• Text passage:
###

(I) subparagraph (v) of paragraph (a) of the definition of “health services provider”, or

(II) subparagraph (iv) of paragraph (b) of that definition,

with a health services provider,

in a court in relation to that patient safety incident or a clinical negligence action which arises (whether in whole or in part) from the consequences of that patient safety incident, and

(c) shall not, notwithstanding—

(i) any provision to the contrary in—

(I) a policy of professional indemnity insurance,

(II) any documentation that comprises an offer, or evidence, of an arrangement for indemnity between a medical defence organisation and a member of that organisation, or

(III) a contract of insurance providing insurance cover for claims in respect of civil liability or clinical negligence actions,

and

(ii) any other enactment or rule of law,

invalidate or otherwise affect the cover provided by such policy or contract of insurance that is, or but for such information and such apology would be, available in respect of the patient safety incident concerned or any matter alleged which arises (whether in whole or in part) from that patient safety incident.

(2) Information provided, and an apology where it is made, to a patient or a relevant person (or both of them) by a health services provider at an open disclosure meeting in respect of a patient safety incident or pursuant to the provisions specified in subsection (3), the statement referred to in section 16 (5) and the statements referred to in the provisions specified in subsection (3)

(a) shall not constitute an express or implied admission, by a health practitioner, of fault, professional misconduct, poor professional performance, unfitness to practise a health service, or other failure or omission, in the determination of—

(i) a complaint under section 57 of the Act of 2007,

(ii) an application under section 38 of the Act of 1985,

(iii) a complaint within the meaning of section 33 of the Pharmacy Act 2007 ,

(iv) a complaint under section 55 of the Act of 2011,

(v) a complaint under section 52 of the Act of 2005, and

(vi) an allegation referred to in Article 37 of the Order of 2000,

that is made in respect of the health practitioner and which arises (whether in whole or in part) from the consequences of that patient safety incident, and

(b) are not, notwithstanding any other enactment, admissible as evidence of fault, professional misconduct, poor professional performance, unfitness to practise a health service, or other failure or omission, in proceedings to determine a complaint, application or allegation referred to in paragraph (a).
###
• Recorded information:
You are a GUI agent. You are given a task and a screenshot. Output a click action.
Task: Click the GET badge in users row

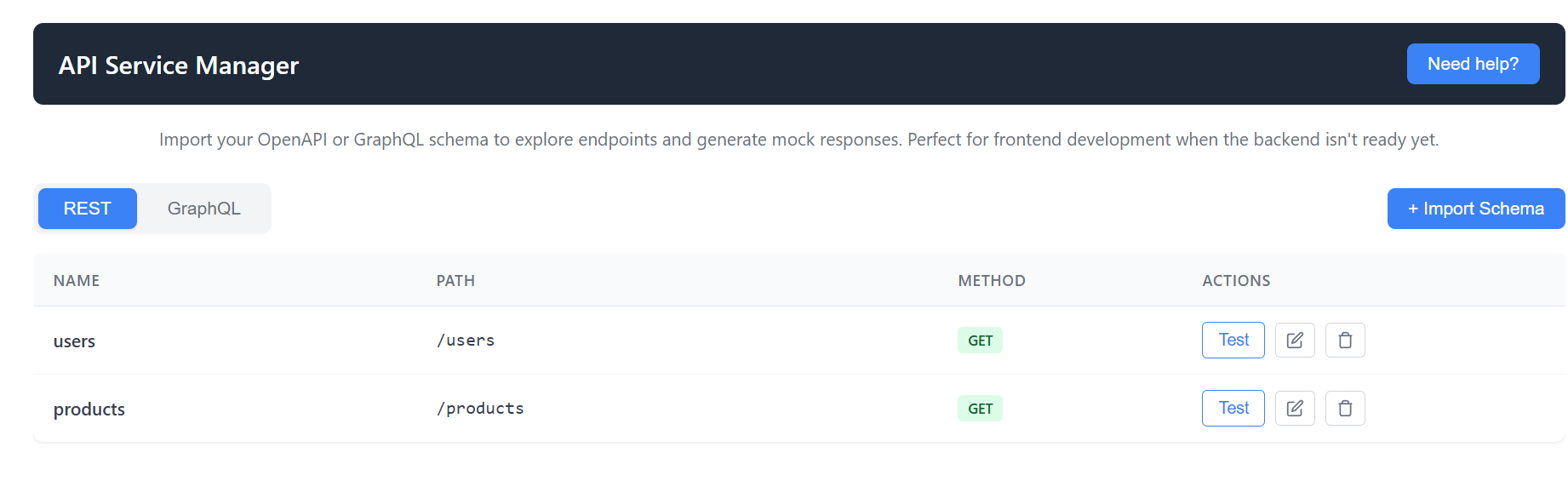980,341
###
• Task requirements:
**A.** Could you translate this sentence from the open disclosure text into Spanish: "(2) Information provided, and an apology where it is made, to a patient or a relevant person (or both of them) by a health services provider at an open disclosure meeting in respect of a patient safety incident or pursuant to the provisions specified in subsection (3), the statement referred to in section 16 (5) and the statements referred to in the provisions specified in subsection (3) (a) shall not constitute an express or implied admission, by a health practitioner, of fault, professional misconduct, poor professional performance, unfitness to practise a health service, or other failure or omission, in the determination of— (i) a complaint under section 57 of the Act of 2007, (ii) an application under section 38 of the Act of 1985, (iii) a complaint within the meaning of section 33 of the Pharmacy Act 2007 , (iv) a complaint under section 55 of the Act of 2011, (v) a complaint under section 52 of the Act of 2005, and (vi) an allegation referred to in Article 37 of the Order of 2000, that is made in respect of the health practitioner and which arises (whether in whole or in part) from the consequences of that patient safety incident, and (b) are not, notwithstanding any other enactment, admissible as evidence of fault, professional misconduct, poor professional performance, unfitness to practise a health service, or other failure or omission, in proceedings to determine a complaint, application or allegation referred to in paragraph (a)."?
**B.** Could you write the next part of the open disclosure text, starting after paragraph (b) of subsection (2)?

• Outputs by task:
**A.** (2) La información facilitada, y una disculpa cuando se presente, a un paciente o a una persona pertinente (o a ambos) por un proveedor de servicios de salud en una reunión de divulgación abierta con respecto a un incidente de seguridad del paciente o de conformidad con las disposiciones especificadas en el apartado (3), la declaración a que se refiere el artículo 16 (5) y las declaraciones a que se refieren las disposiciones especificadas en el apartado (3) (a) no constituirán una admisión expresa o implícita, por parte de un profesional sanitario, de culpa, mala conducta profesional, desempeño profesional deficiente, falta de aptitud para ejercer un servicio de salud, u otro incumplimiento u omisión, en la resolución de: (i) una queja con arreglo al artículo 57 de la Ley de 2007, (ii) una solicitud con arreglo al artículo 38 de la Ley de 1985, (iii) una queja en el sentido del artículo 33 de la Ley de Farmacia de 2007, (iv) una queja con arreglo al artículo 55 de la Ley de 2011, (v) una queja con arreglo al artículo 52 de la Ley de 2005, y (vi) una alegación a que se refiere el artículo 37 de la Orden de 2000, que se formule respecto del profesional sanitario y que se derive (total o parcialmente) de las consecuencias de dicho incidente de seguridad del paciente, y (b) no serán, no obstante lo dispuesto en cualquier otra norma, admisibles como prueba de culpa, mala conducta profesional, desempeño profesional deficiente, falta de aptitud para ejercer un servicio de salud, u otro incumplimiento u omisión, en procedimientos para resolver una queja, solicitud o alegación a que se refiere el párrafo (a).

**B.**
(3) This section shall—

(a) in accordance with section 18 (10), apply to—

(i) additional information provided, and an apology where it is made, at the additional information meeting, and

(ii) a statement referred to in section 18 (6),

and

(b) in accordance with section 19 (8), apply to information and statements provided in a clarification referred to in, and given under, that section.

(4) In this section—

“clinical negligence” means anything done or omitted to be done in the provision of a health service by a health services provider in circumstances which could give rise to liability for damages for negligence in respect of personal injury or death;

“clinical negligence action” means an action for the recovery of damages brought—

(a) by or on behalf of a person alleging that he or she, or a deceased person of whom he or she is a personal representative, has suffered personal injury or death as a result of clinical negligence, and

(b) against the health services provider alleged to have committed the act or omission giving rise to liability or any other person alleged to be liable in respect of that act or omission;

“medical defence organisation” means a body corporate, or an unincorporated body, which provides professional indemnity insurance, on a discretionary or other basis, to a member of that body in relation to an incident of clinical negligence which gives rise to a claim against a member of that body;

“professional indemnity insurance” means a policy of indemnity insurance to cover claims by or on behalf of a patient (or a relevant person) in respect of any description of civil liability for injury, harm or death that is incurred in the provision of a health service (including the carrying on of the business of the provision of a health service).